§ What is expected
Which lines below contain the word "agent"? Copy each of them.

§ Collected data entries
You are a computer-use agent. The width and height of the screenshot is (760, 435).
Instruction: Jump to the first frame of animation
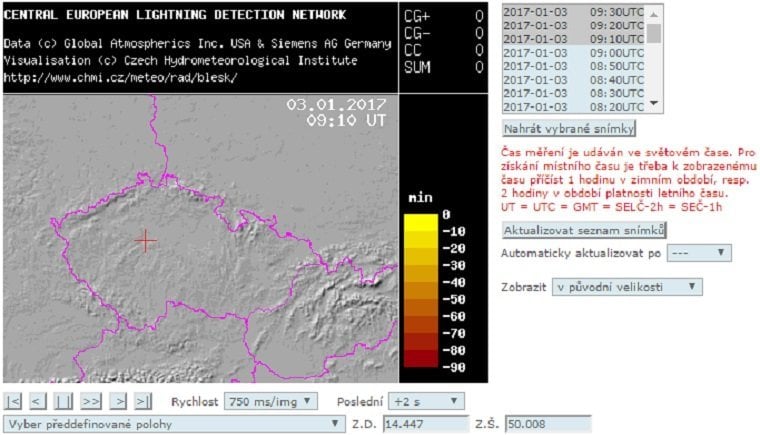[x=14, y=401]
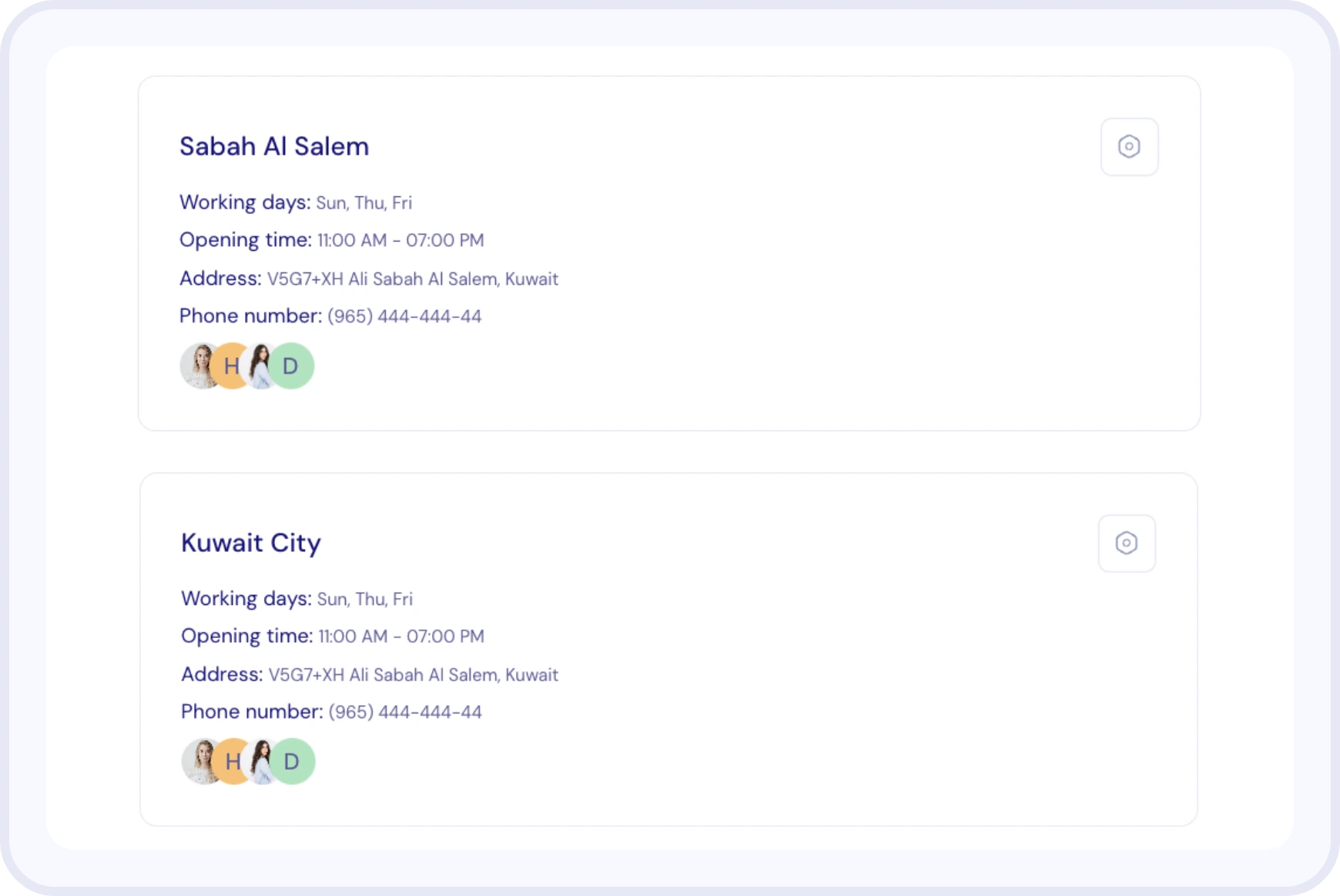Viewport: 1340px width, 896px height.
Task: Click Sabah Al Salem branch phone number
Action: point(404,316)
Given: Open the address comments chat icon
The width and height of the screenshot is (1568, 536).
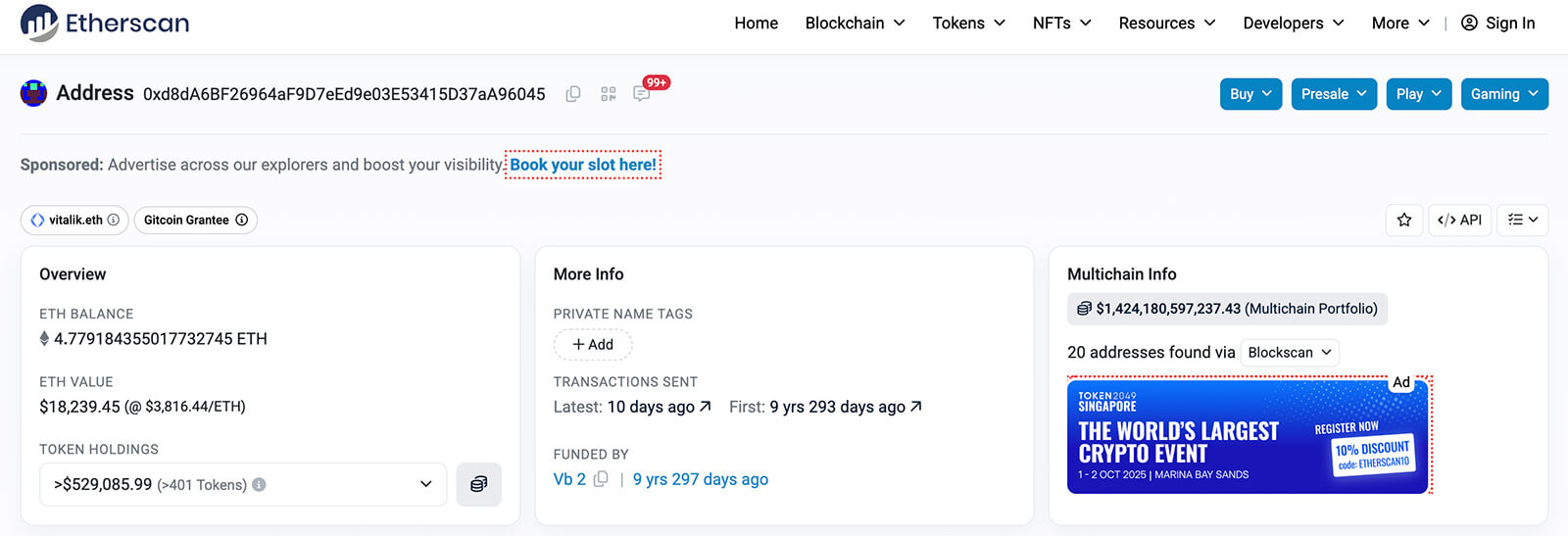Looking at the screenshot, I should 642,94.
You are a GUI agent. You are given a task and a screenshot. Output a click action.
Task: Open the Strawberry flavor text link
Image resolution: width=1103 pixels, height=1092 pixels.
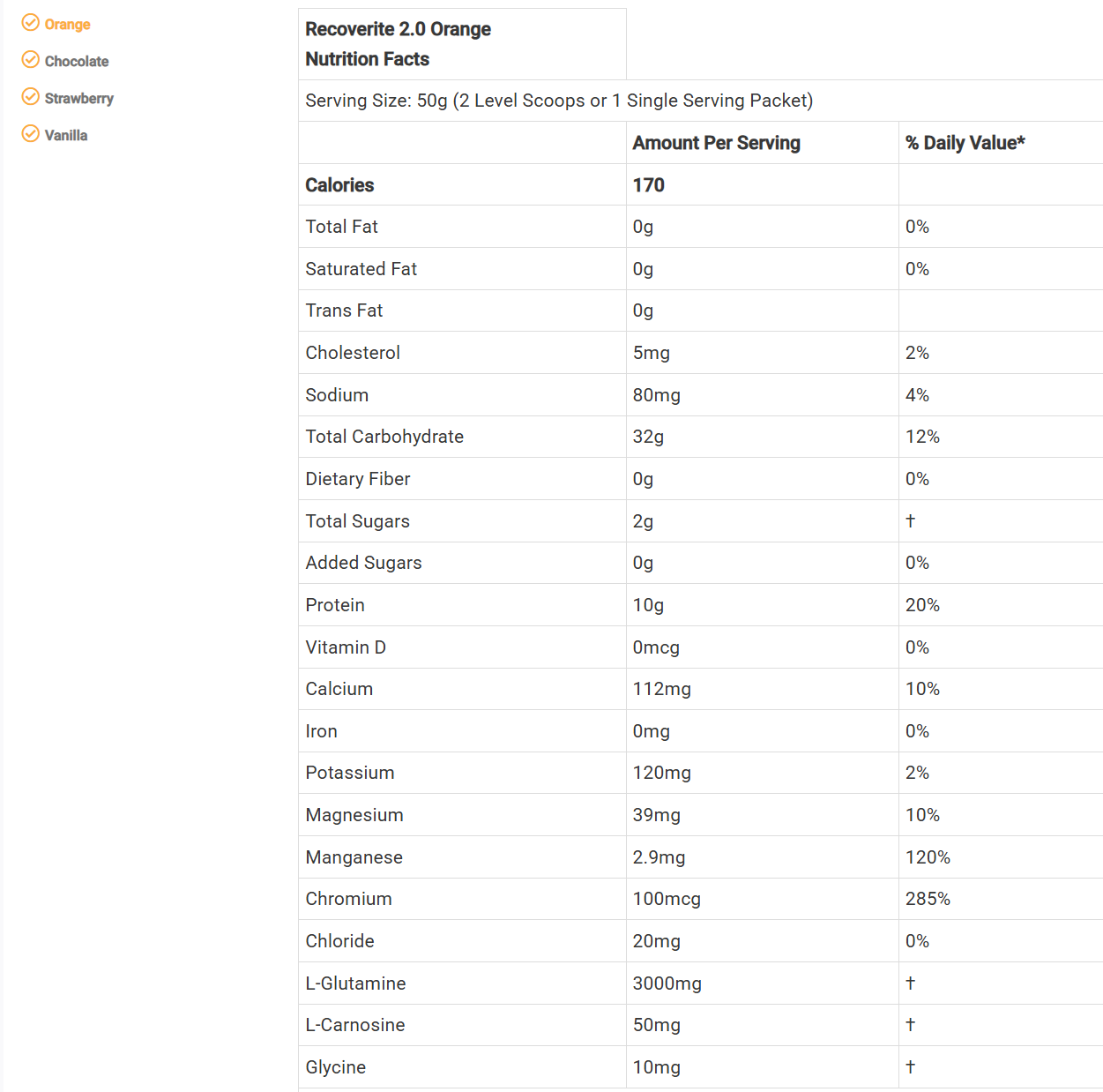[x=79, y=99]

§ Response box
You are a computer-use agent. The width and height of the screenshot is (760, 435).
You are a GUI agent. You are given a task and a screenshot. Output a click action.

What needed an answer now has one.